The dorsal and anal fin have soft sections designed to help the fish effortlessly swim through the Caribbean Sea. The caudal fin is rounded to provide more speed. 

The Mayan cichlid also has a prominent protruding jaw. 


The Mayan cichlid is one of the largest cichlid species, reaching lengths of up to 15.5”. This is why they require a large tank. 

Behavior & Temperament

The Mayan cichlid is a notoriously feisty species. Fishermen have a love-hate relationship with this species – despite the advantages of its abundance and wide distribution, the Mayan cichlid will almost always bite bait when anglers are trying to catch larger fish. 

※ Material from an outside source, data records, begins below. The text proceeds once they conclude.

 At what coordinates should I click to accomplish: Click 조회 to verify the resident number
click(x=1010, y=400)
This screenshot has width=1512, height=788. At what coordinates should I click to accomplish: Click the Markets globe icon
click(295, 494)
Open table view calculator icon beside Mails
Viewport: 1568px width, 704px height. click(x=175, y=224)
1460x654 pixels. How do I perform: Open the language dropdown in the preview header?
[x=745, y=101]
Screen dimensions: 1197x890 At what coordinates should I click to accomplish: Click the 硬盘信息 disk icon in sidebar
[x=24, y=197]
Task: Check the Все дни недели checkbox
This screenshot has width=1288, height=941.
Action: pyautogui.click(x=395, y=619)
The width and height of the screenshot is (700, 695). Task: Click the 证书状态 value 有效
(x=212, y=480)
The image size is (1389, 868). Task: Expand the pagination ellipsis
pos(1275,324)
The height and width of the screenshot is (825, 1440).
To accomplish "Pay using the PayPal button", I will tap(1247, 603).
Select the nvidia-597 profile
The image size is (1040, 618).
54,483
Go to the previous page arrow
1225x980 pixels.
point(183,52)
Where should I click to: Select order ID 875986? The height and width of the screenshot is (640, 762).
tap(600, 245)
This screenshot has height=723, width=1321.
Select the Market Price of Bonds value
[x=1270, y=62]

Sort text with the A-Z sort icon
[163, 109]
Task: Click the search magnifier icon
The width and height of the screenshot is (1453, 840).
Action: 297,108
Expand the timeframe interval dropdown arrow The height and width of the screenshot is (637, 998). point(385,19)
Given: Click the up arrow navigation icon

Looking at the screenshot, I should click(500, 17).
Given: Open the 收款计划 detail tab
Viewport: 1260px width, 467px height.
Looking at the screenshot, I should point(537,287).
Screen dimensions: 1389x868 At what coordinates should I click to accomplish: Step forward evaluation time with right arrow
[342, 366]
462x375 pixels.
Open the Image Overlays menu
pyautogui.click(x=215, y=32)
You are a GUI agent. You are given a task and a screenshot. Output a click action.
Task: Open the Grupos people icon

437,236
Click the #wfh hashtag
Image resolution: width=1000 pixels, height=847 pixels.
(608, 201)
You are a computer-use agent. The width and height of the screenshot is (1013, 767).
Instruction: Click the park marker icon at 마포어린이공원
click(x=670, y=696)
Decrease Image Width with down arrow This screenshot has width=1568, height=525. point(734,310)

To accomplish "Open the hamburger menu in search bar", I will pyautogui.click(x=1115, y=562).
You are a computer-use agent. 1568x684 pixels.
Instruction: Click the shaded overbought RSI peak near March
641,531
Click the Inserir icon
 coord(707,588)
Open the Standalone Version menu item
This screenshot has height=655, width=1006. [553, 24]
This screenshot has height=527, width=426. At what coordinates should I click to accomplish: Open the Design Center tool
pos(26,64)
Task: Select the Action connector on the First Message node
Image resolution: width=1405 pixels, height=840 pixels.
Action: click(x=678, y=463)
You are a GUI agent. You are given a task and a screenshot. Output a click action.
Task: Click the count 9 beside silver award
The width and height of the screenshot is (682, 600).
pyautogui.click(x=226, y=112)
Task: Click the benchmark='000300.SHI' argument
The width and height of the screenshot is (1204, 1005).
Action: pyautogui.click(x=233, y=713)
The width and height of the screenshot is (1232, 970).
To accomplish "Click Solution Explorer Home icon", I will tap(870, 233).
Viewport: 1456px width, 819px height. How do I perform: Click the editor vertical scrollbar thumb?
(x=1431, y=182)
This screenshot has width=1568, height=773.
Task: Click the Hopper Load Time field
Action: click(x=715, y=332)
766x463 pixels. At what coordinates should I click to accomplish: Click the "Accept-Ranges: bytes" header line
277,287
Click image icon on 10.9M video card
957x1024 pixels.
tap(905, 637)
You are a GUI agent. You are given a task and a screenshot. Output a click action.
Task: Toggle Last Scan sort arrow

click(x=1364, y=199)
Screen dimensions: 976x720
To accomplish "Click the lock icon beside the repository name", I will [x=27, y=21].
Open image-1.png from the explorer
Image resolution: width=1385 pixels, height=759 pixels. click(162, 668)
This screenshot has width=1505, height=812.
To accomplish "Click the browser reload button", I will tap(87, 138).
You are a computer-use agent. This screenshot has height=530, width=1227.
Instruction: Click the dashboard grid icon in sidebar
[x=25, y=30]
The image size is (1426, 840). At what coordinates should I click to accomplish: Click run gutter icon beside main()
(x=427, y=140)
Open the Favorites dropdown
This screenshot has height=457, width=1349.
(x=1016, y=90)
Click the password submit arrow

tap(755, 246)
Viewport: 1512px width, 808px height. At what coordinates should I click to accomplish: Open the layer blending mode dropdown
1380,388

To other fish, the Mayan cichlid is equally feisty, but only when the other fish is related to the species. Anything smaller than a Mayan cichlid is also seen as easy prey. This species is only tolerant of fish the same size as them. 


The Mayan cichlid is a monogamous and aggressive breeder. This species is highly territorial and protective of their young, which is why breeding Mayan cichlids in a tank isn’t recommended. They will guard their fry for up to six weeks, and with their aggressive temperament, it’s not wise to allow them to mingle with other fish species. 

Gender Differences: Male vs Female

The Mayan cichlid is said to be a sexually monomorphic species, meaning there are little physical differences to distinguish the males from the females. However, the key difference is that the male tends to be larger than the female, but they tend to grow far slower. 

Fun Facts

  • The Mayan cichlid is native to Central America, Honduras, Belize, Nicaragua, and Guatemala. 
  • In 1983, the first non-indigenous case of the species was found in South Florida, where the species now lives in abundance. 
  • Snowy egrets (a small white heron) are one of the predators to the Mayan cichlid next to larger fish and reptiles. 
  • The size of a Mayan cichlid is one of the reasons why the species is so popular in aquaculture – the amount of flesh the fish produces is popular in local cuisine. The other reason is because of its wide distribution and abundant population, meaning aquaculture isn’t a huge threat to the species. 
  • Due to the aggression levels and size of the Mayan cichlid, the species is only recommended being owned by advanced hobbyists who have a large enough tank to accommodate them.